#### PAGE EXCERPT
I love France, but I don't think I'll ever get used to how the French drive, or even how they park: by hitting the cars on both sides. One time I was sitting in my car waiting for someone and a man not only bumped my car several times while parking, but actually parked with his car's bumper on top of mine! I got out and said, "Vous n'allez pas laisser votre voiture comme ça!" and he said, "Ah? Ça vous gêne?"
A lot of Americans are afraid to drive in Paris, but I got over that years ago. I'm one of those people the non-driving maire de Paris, Bertrand Delanoë, hates: I take my car everywhere and I will until Paris has enough taxis and until public transport doesn't stop right after midnight. I even enjoy driving through Etoile, like a big game of real-life bumper-cars where the trick is not to get bumped.

#### SET OF TASKS
**a)** In the passage about driving in France, who is named as the mayor of Paris?
**b)** Transcribe the passage about driving in France between "A lot of Americans" and "to get bumped.", inclusive.

#### DATA SECTION
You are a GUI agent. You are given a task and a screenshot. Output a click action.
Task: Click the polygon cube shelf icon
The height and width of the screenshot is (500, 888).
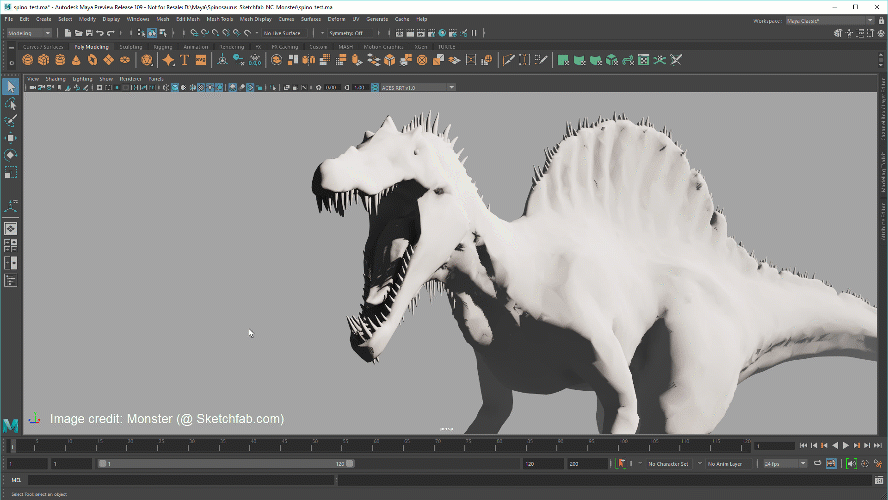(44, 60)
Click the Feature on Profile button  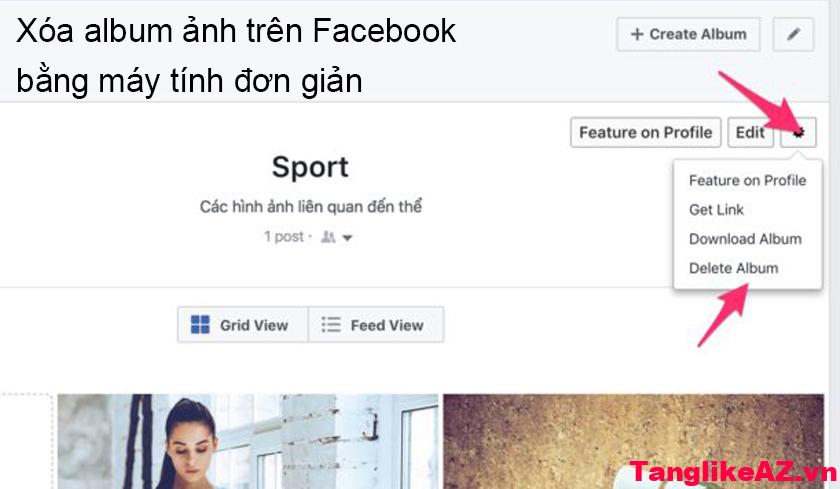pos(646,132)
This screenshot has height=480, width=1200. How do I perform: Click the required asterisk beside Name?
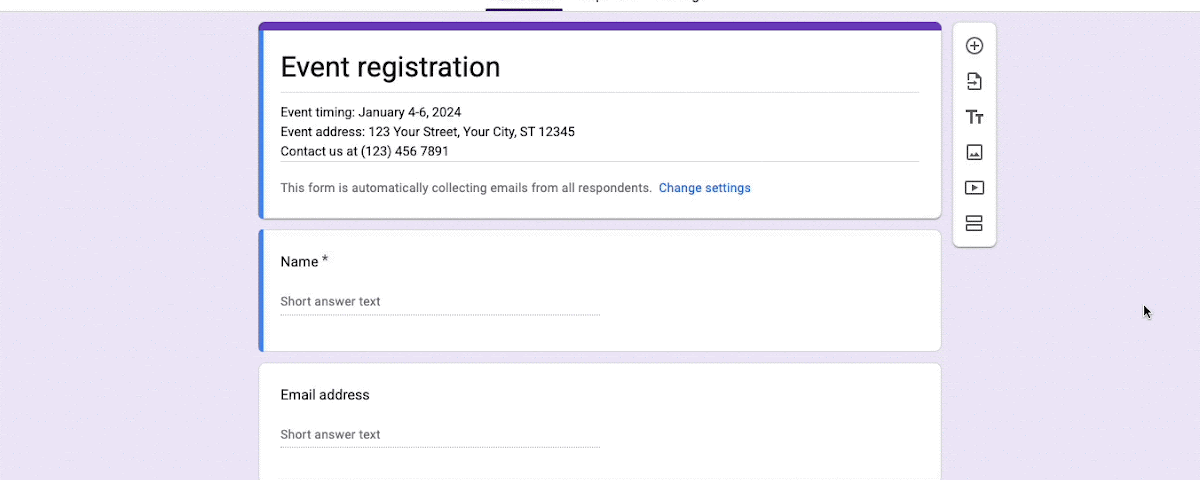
...
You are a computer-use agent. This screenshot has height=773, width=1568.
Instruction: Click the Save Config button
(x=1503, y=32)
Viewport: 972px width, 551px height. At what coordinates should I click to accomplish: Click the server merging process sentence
* * *
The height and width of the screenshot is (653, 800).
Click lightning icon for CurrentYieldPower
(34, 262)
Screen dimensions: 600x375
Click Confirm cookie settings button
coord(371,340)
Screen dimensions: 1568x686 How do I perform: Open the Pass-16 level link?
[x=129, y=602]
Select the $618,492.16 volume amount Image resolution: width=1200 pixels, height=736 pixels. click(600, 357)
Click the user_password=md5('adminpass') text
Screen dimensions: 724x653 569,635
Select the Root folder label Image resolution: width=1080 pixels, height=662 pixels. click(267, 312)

#### EXPECTED OUTPUTS
**a)** Bertrand Delanoë

**b)**
A lot of Americans are afraid to drive in Paris, but I got over that years ago. I'm one of those people the non-driving maire de Paris, Bertrand Delanoë, hates: I take my car everywhere and I will until Paris has enough taxis and until public transport doesn't stop right after midnight. I even enjoy driving through Etoile, like a big game of real-life bumper-cars where the trick is not to get bumped.